The Earth Simulator evaluation prompted Oliker and other American researchers to kick-start the project to compare performances of widely used supercomputers in national labs across the United States. The team set out to determine how well the codes currently used by scientists would fare on the supercomputers and the tradeoffs among various system designs.
Oliker’s team chose six codes that represented a broad spectrum of research areas: magnetic fusion (GTC), fluid dynamics (ELBM3D), astrophysics (Cactus), high energy physics (BeamBeam3D), materials science (PARATEC) and AMR gas dynamics (HyperCLaw).

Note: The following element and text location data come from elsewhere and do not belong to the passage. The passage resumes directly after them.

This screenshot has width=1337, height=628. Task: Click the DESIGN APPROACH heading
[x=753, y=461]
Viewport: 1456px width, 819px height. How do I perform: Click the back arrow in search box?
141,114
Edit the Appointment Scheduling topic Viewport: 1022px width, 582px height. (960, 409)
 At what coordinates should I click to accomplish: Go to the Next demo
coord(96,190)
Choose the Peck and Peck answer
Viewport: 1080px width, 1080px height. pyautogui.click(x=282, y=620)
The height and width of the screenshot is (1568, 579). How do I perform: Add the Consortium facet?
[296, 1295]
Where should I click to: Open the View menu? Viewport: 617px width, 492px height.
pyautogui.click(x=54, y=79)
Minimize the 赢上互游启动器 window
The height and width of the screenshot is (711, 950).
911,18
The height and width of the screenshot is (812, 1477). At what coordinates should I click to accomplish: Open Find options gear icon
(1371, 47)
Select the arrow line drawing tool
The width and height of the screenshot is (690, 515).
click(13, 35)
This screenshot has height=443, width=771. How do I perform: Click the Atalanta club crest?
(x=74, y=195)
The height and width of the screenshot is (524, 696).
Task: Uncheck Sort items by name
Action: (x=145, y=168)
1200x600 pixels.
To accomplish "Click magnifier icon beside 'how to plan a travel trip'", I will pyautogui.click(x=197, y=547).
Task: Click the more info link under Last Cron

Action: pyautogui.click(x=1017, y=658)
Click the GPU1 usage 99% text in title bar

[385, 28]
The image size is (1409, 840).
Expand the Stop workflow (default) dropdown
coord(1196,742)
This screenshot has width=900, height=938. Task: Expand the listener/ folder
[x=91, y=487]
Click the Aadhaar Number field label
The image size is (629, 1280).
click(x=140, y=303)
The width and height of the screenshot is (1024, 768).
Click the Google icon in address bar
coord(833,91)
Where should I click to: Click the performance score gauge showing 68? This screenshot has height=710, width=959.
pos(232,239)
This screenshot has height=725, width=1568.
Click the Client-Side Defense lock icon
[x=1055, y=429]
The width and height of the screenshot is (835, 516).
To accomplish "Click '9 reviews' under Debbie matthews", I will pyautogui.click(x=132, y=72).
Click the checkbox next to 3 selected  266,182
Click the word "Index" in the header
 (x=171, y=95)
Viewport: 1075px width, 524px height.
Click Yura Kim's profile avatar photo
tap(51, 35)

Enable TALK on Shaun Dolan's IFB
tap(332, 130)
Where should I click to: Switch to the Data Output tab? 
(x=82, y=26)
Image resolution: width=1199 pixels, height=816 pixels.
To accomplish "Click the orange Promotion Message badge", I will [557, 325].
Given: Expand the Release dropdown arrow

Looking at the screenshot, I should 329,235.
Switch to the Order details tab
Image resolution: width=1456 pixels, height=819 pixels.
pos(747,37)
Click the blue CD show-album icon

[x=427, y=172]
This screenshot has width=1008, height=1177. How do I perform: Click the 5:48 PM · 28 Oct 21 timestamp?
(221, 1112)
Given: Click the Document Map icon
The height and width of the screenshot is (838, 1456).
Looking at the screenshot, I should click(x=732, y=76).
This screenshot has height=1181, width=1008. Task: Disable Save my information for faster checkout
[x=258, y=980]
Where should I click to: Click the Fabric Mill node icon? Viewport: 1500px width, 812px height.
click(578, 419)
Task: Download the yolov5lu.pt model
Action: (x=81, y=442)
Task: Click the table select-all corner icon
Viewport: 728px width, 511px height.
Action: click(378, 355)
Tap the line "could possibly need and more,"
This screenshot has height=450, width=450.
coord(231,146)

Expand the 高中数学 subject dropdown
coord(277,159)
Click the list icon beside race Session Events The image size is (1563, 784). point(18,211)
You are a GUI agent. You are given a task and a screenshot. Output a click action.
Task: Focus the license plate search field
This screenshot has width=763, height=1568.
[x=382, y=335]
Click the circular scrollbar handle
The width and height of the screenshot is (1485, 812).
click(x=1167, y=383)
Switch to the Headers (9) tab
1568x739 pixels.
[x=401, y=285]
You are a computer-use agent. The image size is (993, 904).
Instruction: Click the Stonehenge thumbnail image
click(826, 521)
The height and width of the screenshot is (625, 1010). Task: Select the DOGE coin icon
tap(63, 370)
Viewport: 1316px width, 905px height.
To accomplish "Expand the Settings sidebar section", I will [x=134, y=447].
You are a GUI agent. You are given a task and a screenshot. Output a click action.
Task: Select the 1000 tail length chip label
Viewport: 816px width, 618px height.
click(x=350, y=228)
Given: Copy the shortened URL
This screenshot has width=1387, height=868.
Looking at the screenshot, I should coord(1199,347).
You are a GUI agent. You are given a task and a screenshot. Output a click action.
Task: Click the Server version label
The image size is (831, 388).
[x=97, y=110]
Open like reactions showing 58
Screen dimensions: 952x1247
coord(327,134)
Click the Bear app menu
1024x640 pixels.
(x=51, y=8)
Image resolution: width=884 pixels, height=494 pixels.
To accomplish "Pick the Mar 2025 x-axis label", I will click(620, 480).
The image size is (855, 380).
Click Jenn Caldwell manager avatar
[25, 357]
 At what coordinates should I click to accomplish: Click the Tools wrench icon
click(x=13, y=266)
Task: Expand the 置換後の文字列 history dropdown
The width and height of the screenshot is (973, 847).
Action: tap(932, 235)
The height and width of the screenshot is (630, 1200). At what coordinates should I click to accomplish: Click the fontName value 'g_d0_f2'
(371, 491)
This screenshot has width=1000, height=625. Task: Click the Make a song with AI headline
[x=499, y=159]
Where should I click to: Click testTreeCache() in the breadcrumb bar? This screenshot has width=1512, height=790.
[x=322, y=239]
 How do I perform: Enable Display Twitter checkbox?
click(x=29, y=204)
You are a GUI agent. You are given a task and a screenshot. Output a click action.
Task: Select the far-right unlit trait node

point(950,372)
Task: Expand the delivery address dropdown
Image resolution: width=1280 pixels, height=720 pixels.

They ran these six codes on each of the six supercomputers that, in turn, represented a wide range of architectures. The systems were Bassi and Jacquard from Lawrence Berkeley National Laboratory, Jaguar and Phoenix from Oak Ridge National Laboratory, Blue Gene/L from Argonne National Laboratory and another Blue Gene/L from IBM Thomas J. Watson Research Center.
Bassi is an IBM Power5 system with 888 compute processors (111 8-way nodes) that runs on AIX. Jacquard contains 640 single-core AMD’s Opteron processors (320 2-way nodes), running Linux 2.6.5., while Jaguar features 14,400 dual-core Opteron processors (5,200 2-way nodes) and running Catamount. Pheonix is a vector-based Cray X1E system containing 768 processors (96 8-way MSP nodes) and runs UNICOS.mp. The Blue Gene/L at Argonne is an IBM PowerPC 440-based system with 2,048 processors (1024 2-way nodes) and runs SuSE Linux OS (SLES9). The Blue Gene/L at IBM’s research center contains 40,000 processors.
The study produced results that showed the strengths and weaknesses of various high-performance systems. For example, the Power5-based Bassi achieved the highest per-processor raw performance running four of the six codes. The X1E-based Pheonix system, on the other hand, produced impressive raw performance on GTC and ELBM3D. However, applications with nonvectorizable portions didn’t perform as well on Phoenix as a result of the “imbalance between the scalar and vector processors,” the researchers said.
“Our results indicate that our evaluated codes have the potential to effectively utilize petascale resources,” Oliker and others wrote in the paper. “However, several applications will require re-engineering to incorporate the additional levels of parallelism necessary to achieve the vast concurrency of upcoming ultra-scale systems.”
The team identified PARATEC and BeamBeam3D as among the applications that would benefit from retooling.
The scientists’ findings have been presented at the SC03, SC04, and SC05 conference, as well as in the recently published SIAM book on parallel programming.
Previous research on scientific application behavior for differing supercomputers also garnered Oliker and other researchers best-paper awards at the SC99 and SC2000 conferences.